The two ministers agreed to continue a dialogue on the matter and to make
efforts for a dialogue between Belgrade and Pristina to get under way.
Rupel said that Slovenia would also back Serbia-Montenegro's efforts to enter
the Partnership for Peace, although he admitted that Belgrade must first settle
its issues with the international war crimes tribunal in The Hague.
UnitedGlobalCom buys Telemach
US broadband communications provider UnitedGlobalCom on December 24th acquired
Slovenia's leading cable company, Telemach, in a deal worth €71m. The
agreement, approved by the UGC supervisory board, was signed on Christmas Eve.

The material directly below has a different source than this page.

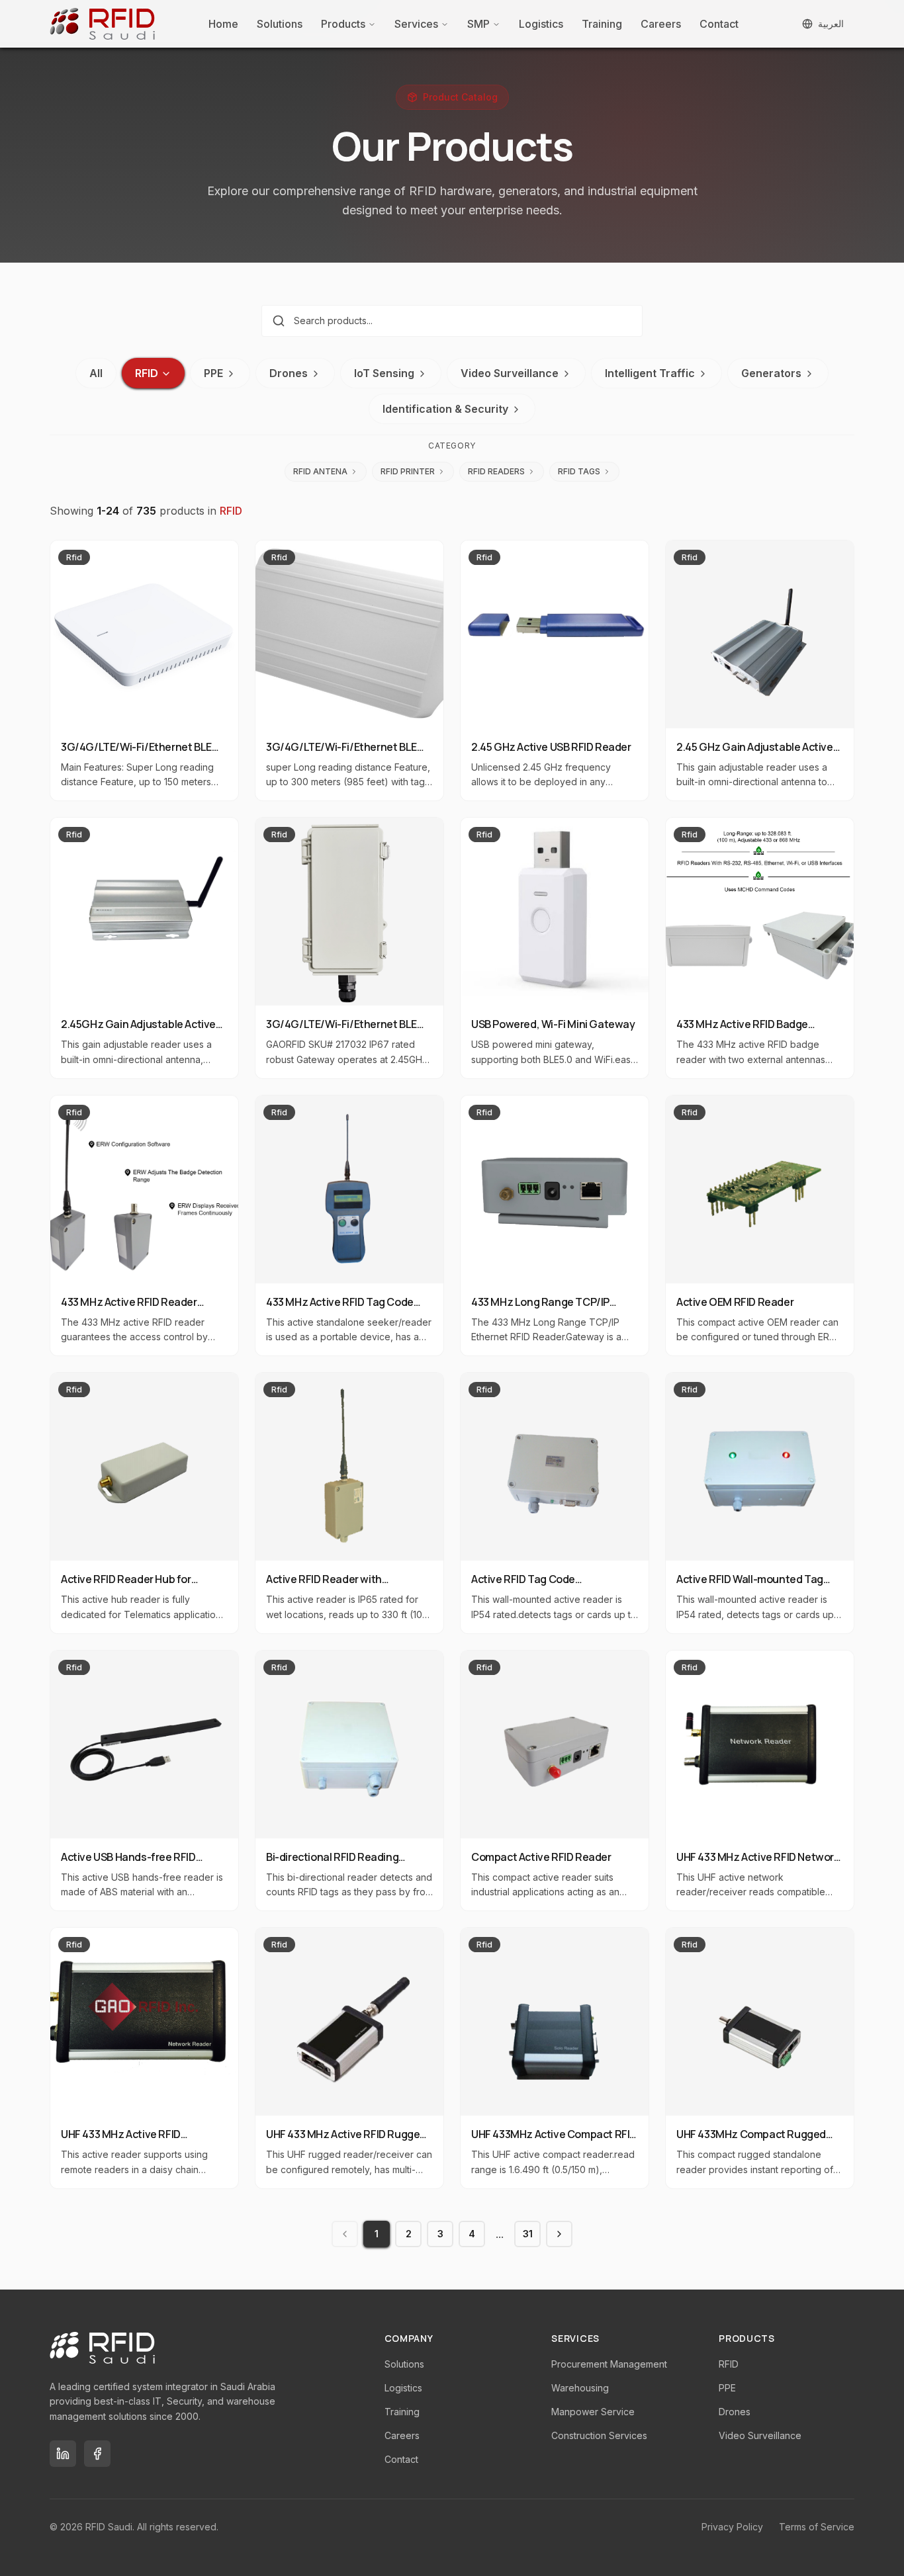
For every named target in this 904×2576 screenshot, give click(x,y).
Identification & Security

Telemach is Slovenia's largest broadband communications provider with over
105,000 cable TV subscribers and 13,000 broadband Internet customers. The
company has grown significantly since 1999, with revenues up over 10-fold. UGC
acquired the Slovenian cable provider from EMP Europe, a leading private equity
firm dedicated to Central and Eastern Europe, and several Slovenian
shareholders, including the Slovenian Railways and the Meglic family, which
helped to found the company in 1999. The deal must still get the go-ahead from
the Slovenian Competition Protection Office. Telemach Managing Director Vojko
Rovere told the Slovene press agency that the company is delighted with the new
owner as this opens new possibilities for the company's development. "We
expect this to alter the development of competition on the telecommunications
market in Slovenia," Rovere said. According to Rovere, Telemach wishes to
remain the leading cable provider in Slovenia, offering a full range of
broadband telecommunications services.
Higher revenues at Aerodrom
Aerodrom Ljubljana, the company managing the Ljubljana Airport of Brnik, expects
to record 41,064 arrivals and departures in 2005, 14% more than the current
year, the company told Slovene press agency on December 15th. The company's
supervisory board discussed the 2005 basic business policy and financial plan as
well as the plan for the company's development for the year 2005. Aerodrom
expects the number of passengers to increase by 15% to 1.2m, while no major
changes are expected in cargo transport, according to the company's forecasts
published on the web site of the Ljubljana Stock Exchange. The company expects
to increase its revenues by 12% to 6.013bn tolars (€25m).